(1) A nonprofit corporation may not lend money to, advance credit to, or guarantee the obligation of a director or officer of the corporation.
(2) Subsection (1) of this section does not apply to:
(a) An advance to pay reimbursable expenses reasonably expected to be incurred within a time period that is reasonable under the circumstances by a director or officer;
(c) Loans or advances pursuant to employee benefit plans; or
(d) A loan to pay reasonable relocation expenses of an officer.
(3) The fact that a loan or guarantee is made in violation of this section does not affect the borrower's liability on the loan.

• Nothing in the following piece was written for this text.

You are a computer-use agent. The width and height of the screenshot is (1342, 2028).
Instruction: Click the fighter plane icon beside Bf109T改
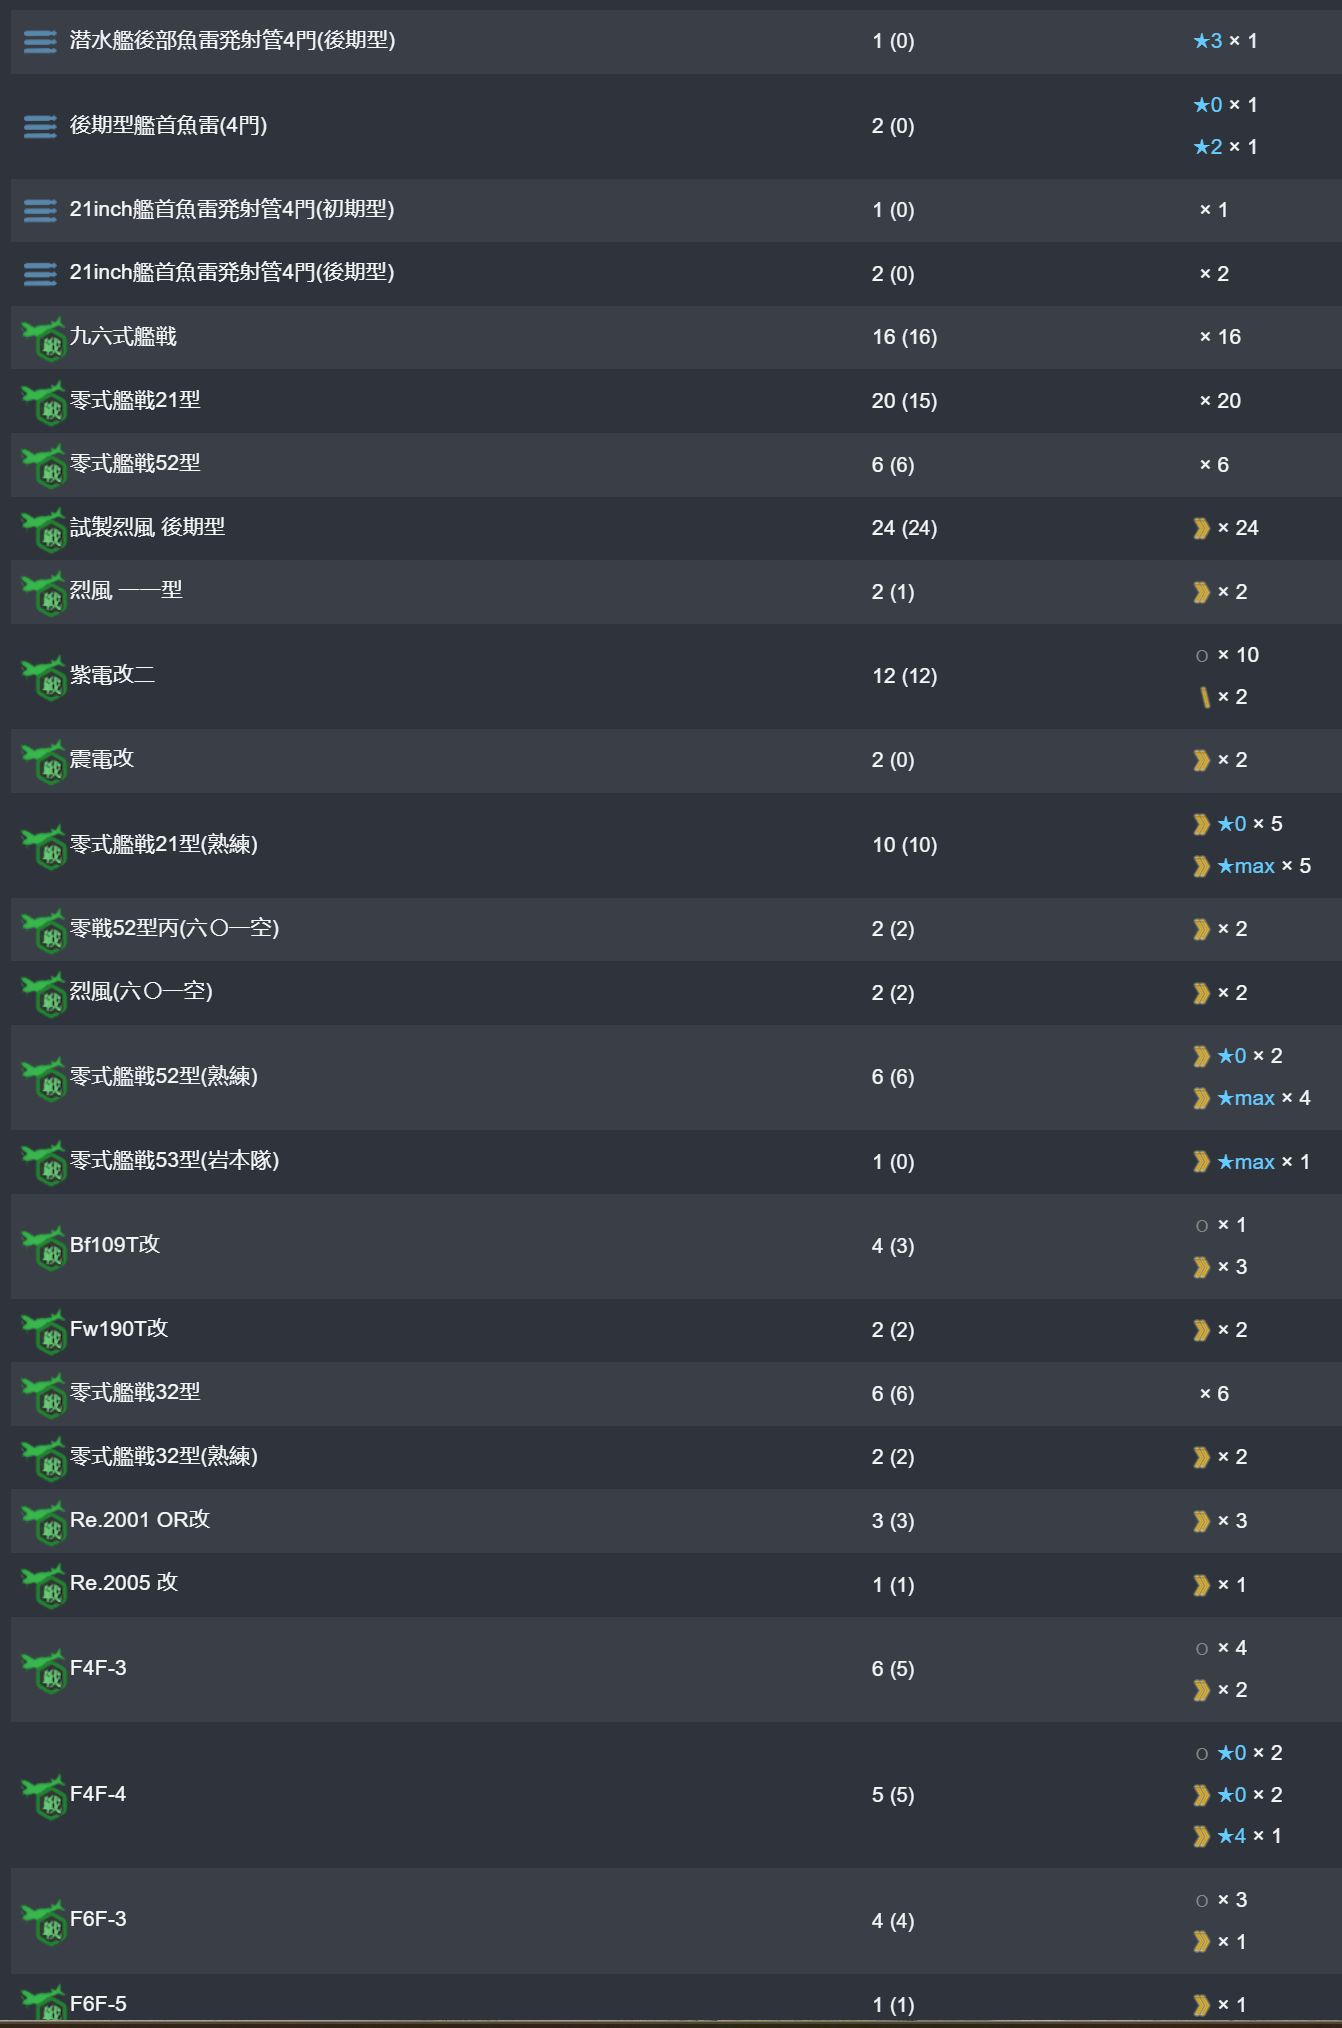pyautogui.click(x=44, y=1248)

(4) The directors who vote for or assent to any loan, advance, or guarantee in violation of subsection (1) of this section, and any officer materially participating in the making of such a loan, advance, or guarantee, are personally liable on a joint and several basis to the nonprofit corporation on the loan, advance, or guarantee. Liability under this subsection terminates upon the repayment of any funds advanced by the nonprofit corporation in violation of subsection (1) of this section or, if no funds have been advanced under a guarantee, upon the termination of the guarantee.
(5) A director or officer held liable under subsection (4) of this section for any unlawful loan or guarantee is entitled to contribution from every other director or officer who could be held liable under subsection (4) of this section for the unlawful loan or guarantee.
(6) A proceeding to enforce contribution or recoupment under subsection (5) of this section is barred unless it is commenced within one year after the liability of the claimant has been finally adjudicated under subsection (4) of this section.